WORK INSTRUCTIONS
For this task, copy the data that follows exactly, keeping every character.

SUPPLIED DATA
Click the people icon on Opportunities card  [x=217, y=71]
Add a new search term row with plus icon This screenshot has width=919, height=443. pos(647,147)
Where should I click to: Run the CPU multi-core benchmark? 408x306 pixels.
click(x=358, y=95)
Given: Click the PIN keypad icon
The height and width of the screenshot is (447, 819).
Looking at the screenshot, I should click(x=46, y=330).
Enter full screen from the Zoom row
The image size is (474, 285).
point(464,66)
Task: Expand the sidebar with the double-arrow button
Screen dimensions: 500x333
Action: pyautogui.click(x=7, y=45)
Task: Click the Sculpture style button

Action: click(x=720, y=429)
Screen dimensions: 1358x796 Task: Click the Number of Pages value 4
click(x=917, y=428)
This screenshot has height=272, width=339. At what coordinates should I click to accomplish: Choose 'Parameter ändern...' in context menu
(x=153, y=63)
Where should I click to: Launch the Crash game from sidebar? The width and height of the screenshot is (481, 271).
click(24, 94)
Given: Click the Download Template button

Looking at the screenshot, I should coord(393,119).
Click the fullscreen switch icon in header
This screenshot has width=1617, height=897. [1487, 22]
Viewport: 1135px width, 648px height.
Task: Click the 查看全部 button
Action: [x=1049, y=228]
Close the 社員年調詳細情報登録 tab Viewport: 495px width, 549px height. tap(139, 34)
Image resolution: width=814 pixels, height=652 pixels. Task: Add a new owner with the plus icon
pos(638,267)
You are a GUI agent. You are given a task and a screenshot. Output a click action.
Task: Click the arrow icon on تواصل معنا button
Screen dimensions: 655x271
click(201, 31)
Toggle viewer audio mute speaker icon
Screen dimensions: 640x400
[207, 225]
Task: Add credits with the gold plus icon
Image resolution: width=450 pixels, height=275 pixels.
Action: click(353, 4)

SOLUTION FOR THIS EXERCISE
Click the people icon on Opportunities card  [x=217, y=71]
Add a new search term row with plus icon This screenshot has width=919, height=443. pos(647,147)
Where should I click to: Run the CPU multi-core benchmark? 408x306 pixels.
click(x=358, y=95)
Given: Click the PIN keypad icon
The height and width of the screenshot is (447, 819).
Looking at the screenshot, I should click(x=46, y=330).
Enter full screen from the Zoom row
The image size is (474, 285).
point(464,66)
Task: Expand the sidebar with the double-arrow button
Screen dimensions: 500x333
Action: pyautogui.click(x=7, y=45)
Task: Click the Sculpture style button

Action: click(x=720, y=429)
Screen dimensions: 1358x796 Task: Click the Number of Pages value 4
click(x=917, y=428)
This screenshot has height=272, width=339. At what coordinates should I click to accomplish: Choose 'Parameter ändern...' in context menu
(x=153, y=63)
Where should I click to: Launch the Crash game from sidebar? The width and height of the screenshot is (481, 271).
click(24, 94)
Given: Click the Download Template button

Looking at the screenshot, I should coord(393,119).
Click the fullscreen switch icon in header
This screenshot has width=1617, height=897. [1487, 22]
Viewport: 1135px width, 648px height.
Task: Click the 查看全部 button
Action: [x=1049, y=228]
Close the 社員年調詳細情報登録 tab Viewport: 495px width, 549px height. tap(139, 34)
Image resolution: width=814 pixels, height=652 pixels. Task: Add a new owner with the plus icon
pos(638,267)
You are a GUI agent. You are given a task and a screenshot. Output a click action.
Task: Click the arrow icon on تواصل معنا button
Screen dimensions: 655x271
click(201, 31)
Toggle viewer audio mute speaker icon
Screen dimensions: 640x400
[207, 225]
Task: Add credits with the gold plus icon
Image resolution: width=450 pixels, height=275 pixels.
Action: click(353, 4)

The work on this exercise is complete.